Tak Bayar Pajak Rp3,6 Miliar, Pengusaha Mempawah Dijebloskan ke Penjara

KONPRES. Konferensi pers terkait dititipkannya warga Kabupaten Mempawah ke Lapas Kelas 2A Pontianak, Kamis (17/11) sore. Gusnadi-RK

eQuator.co.id – Pontianak-RK. Dua tahun terakhir, Kantor Wilayah Direktorat Jenderal Pajak (Kanwil DJP) Kalbar gencar melakukan ‘gijzeling’ atau penyanderaan terhadap penunggak pajak. Terakhir, akibat menunggak pajak senilai Rp3,6 miliar, Kanwil DJP Kalbar menjebloskan DPL, 41, pengusaha toko bangunan dan kontraktor asal Kabupaten Mempawah ke lembaga pemasyarakatan (Lapas) kelas 2A Pontianak.

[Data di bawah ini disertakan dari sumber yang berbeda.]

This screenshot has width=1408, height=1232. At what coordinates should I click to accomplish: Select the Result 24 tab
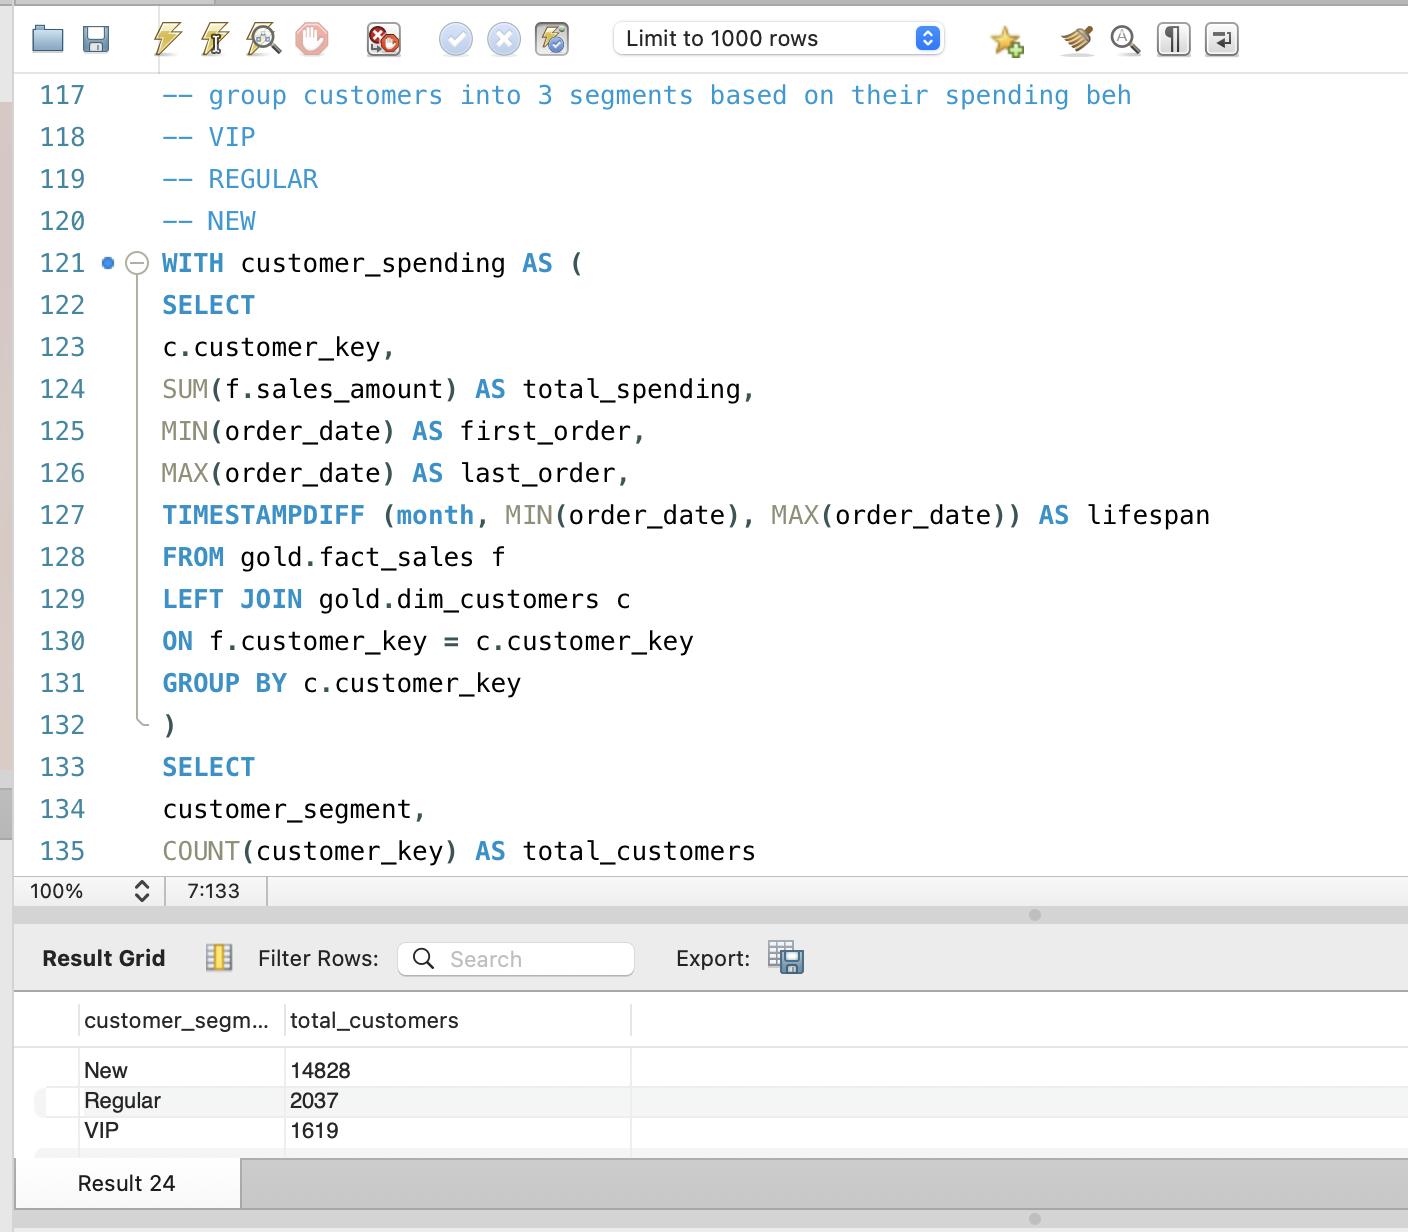point(127,1184)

“Pemblokiran, pencekalan, penyanderaan, penyitaan, dan pelelangan itu semua adalah tindakan penagihan yang diatur di UU Penagihan Pajak dengan Surat Paksa. Itu semua adalah tindakan penagihan yang kita lakukan untuk mencarikan piutang pajak yang sudah diselesaikan dan dihitung oleh pemeriksa,” ujar Kepala Kanwil DJP Kalbar Slamet Sutantyo, ketika menggelar konferensi pers di Lapas kelas 2A Pontianak, Kamis, (17/11) sore.

Dijelaskannya, jika wajib pajak sampai dengan jatuh tempo ketetapannya tidak melunasi pajaknya, maka diberi tindakan penagihan berupa pemblokiran atau penyitaan asetnya. Kemudian bisa dilakukan pencekalan ke luar negeri. Terakhir, dilakukan penyanderaan di mana penanggung pajak dijebloskan ke dalam rumah tahanan negara. Baik pencekalan maupun penyanderaan dilakukan dalam waktu enam bulan.

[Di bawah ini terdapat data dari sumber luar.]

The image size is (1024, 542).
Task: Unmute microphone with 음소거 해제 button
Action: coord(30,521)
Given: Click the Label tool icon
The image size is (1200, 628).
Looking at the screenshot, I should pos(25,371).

“Wajib pajak bisa segera dilepaskan atau dicabut pencekalannya apabila sudah dilakukan pelunasan pembayaran utang pajak tersebut,” tegasnya. Tindakan penyanderaan merupakan salah satu upaya terakhir terhadap wajib pajak. Meski begitu, hal ini memang jarang dilakukan. Kendati begitu, dari 2015 hingga 20016, pihaknya mencatat masih ada empat wajib pajak yang menjadi target pihaknya lantaran menunggak pajak melebihi Rp100 juta.
“Saham berangkutan tidak bisa dipindahkan tangankan, dialihkan serta dilimpahkan kesiapapun. Dasarnya adalah, kita memiliki data yang sumbernya dari KPP Mempawah,” pungkasnya.

Slamet menilai, tindakan penyanderaan ini efektif. Biasanya wajib pajak tidak berlama-lama di dalam rumah tahanan, ia langsung melunasi piutangnya. “Jadi tindakan penyanderaan adalah alternatif kami sepanjang wajib pajak memenuhi syarat tertentu untuk diajukan penyanderaan. Jadi wajib pajak cukup jera,” cetusnya.

Selain penyanderaan ketentuannya menunggak minimal Rp100 juta, juga dinilai tidak mempunyai itikad baik untuk melunasi utangnya. Jika punya itikad baik tapi belum ada uang untuk melunasinya, maka wajib pajak tidak akan disandera.

“Itu dua syarat harus akumulatif,” tandasnya. “Sebetulnya seakan-akan pidana tapi harus dibedakan hukuman penjara dengan sandera penjara. Kalau penyanderaan ini sebetulnya adalah pelaksanaan undang-undang hukum perdata,” timpal Slamet.

Sementara itu Kepala Divisi Permasyarakatan Lapas Kelas 2A Pontianak, Windu menuturkan, dalam penyanderaan dan penahanan ini, pihaknya tidak membedakan ruangan tahanan dengan narapidana lainnya. Hanya saja, penunggak pajak ini menempati ruangan khusus.
“Perlakuannya sama saja. Tapi kita ada ruang khusus yang namanya ruang sandera yang akan diberlakukan sampai pada batas waktu yang ditentukan,” tutupnya.